Question

Kim wants to determine a 90 percent confidence interval for the true proportion of high school students in the area who attend their home basketball games. How large of a sample must she have to get a margin of error less than 0.03

Answer 1

We need a sample of at least 752 students.

Explanation:

In a sample with a number n of people surveyed with a probability of a success of
`\pi`, and a confidence level of
`1-\alpha`, we have the following confidence interval of proportions.
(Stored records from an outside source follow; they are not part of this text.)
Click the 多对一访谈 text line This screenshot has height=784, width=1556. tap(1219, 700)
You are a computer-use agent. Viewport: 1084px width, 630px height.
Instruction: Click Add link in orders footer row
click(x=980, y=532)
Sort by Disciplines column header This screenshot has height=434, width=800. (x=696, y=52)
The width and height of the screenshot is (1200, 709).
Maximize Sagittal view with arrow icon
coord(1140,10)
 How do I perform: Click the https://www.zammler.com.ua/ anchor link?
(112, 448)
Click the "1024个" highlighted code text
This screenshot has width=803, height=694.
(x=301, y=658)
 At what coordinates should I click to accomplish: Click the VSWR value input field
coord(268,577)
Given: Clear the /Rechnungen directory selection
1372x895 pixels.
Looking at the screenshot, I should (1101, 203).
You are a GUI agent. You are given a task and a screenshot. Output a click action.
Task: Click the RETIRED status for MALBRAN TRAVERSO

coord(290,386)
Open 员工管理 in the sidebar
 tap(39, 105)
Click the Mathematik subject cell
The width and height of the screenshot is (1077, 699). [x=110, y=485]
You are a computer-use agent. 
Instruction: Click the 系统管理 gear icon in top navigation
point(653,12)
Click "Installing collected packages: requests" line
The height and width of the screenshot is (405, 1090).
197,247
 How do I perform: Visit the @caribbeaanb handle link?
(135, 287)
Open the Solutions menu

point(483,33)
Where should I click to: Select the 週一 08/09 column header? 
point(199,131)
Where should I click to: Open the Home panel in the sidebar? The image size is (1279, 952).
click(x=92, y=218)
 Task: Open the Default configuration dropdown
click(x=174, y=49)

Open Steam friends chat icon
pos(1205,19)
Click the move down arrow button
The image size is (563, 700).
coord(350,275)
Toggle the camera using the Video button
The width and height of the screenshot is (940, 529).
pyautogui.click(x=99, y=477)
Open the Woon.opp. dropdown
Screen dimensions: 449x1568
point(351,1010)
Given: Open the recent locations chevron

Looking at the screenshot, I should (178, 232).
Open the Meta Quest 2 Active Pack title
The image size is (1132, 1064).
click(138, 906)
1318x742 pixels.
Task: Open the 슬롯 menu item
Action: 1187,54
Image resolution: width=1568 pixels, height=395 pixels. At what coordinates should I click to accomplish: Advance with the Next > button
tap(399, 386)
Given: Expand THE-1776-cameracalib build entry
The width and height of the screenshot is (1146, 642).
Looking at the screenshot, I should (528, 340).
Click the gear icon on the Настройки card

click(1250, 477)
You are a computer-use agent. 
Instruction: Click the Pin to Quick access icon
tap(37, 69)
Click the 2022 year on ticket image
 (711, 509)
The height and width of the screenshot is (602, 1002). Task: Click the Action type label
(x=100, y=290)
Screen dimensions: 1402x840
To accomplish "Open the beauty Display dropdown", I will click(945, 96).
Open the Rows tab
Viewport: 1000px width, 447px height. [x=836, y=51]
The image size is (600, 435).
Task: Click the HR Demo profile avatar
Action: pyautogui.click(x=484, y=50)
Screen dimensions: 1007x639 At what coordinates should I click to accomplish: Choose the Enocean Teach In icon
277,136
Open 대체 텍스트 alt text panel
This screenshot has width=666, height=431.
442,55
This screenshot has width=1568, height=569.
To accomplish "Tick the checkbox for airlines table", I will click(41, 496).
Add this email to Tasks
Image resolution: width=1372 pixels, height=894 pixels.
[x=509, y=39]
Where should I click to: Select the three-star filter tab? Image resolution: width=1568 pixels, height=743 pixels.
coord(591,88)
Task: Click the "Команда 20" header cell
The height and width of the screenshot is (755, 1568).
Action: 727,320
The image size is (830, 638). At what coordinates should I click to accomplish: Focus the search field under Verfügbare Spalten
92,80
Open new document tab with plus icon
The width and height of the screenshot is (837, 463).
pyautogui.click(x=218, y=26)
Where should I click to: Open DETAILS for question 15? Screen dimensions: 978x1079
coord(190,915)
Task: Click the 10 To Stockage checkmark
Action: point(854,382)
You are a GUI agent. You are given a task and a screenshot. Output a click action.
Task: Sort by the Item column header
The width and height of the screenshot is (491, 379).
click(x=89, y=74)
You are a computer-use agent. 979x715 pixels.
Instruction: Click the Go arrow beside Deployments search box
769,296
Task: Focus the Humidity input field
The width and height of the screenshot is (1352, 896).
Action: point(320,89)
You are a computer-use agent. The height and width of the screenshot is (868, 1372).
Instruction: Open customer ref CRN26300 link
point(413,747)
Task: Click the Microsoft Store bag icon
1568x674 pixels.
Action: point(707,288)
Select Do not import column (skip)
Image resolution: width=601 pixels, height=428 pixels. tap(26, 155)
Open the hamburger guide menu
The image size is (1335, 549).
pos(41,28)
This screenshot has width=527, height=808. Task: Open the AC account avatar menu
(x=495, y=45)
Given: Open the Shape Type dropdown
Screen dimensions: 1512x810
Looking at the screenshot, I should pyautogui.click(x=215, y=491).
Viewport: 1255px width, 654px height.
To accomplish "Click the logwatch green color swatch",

`\pi \pm z\sqrt{(\pi(1-\pi))/(n)}`

In which

z is the zscore that has a pvalue of
`1 - (\alpha)/(2)`.

The margin of error of the interval is:

`M = z\sqrt{(\pi(1-\pi))/(n)}`

90% confidence level

So
`\alpha = 0.1`, z is the value of Z that has a pvalue of
`1 - (0.1)/(2) = 0.95`, so
`Z = 1.645`.

How large of a sample must she have to get a margin of error less than 0.03

We need a sample of at least n students.

n is found when M = 0.03.

We have no information about the true proportion, so we use
`\pi = 0.5`.

`M = z\sqrt{(\pi(1-\pi))/(n)}`

`0.03 = 1.645\sqrt{(0.5*0.5)/(n)}`

`0.03√(n) = 1.645*0.5`

`√(n) = (1.645*0.5)/(0.03)`

`(√(n))^(2) = ((1.645*0.5)/(0.03))^(2)`

`n = 751.67`

Rounding up

We need a sample of at least 752 students.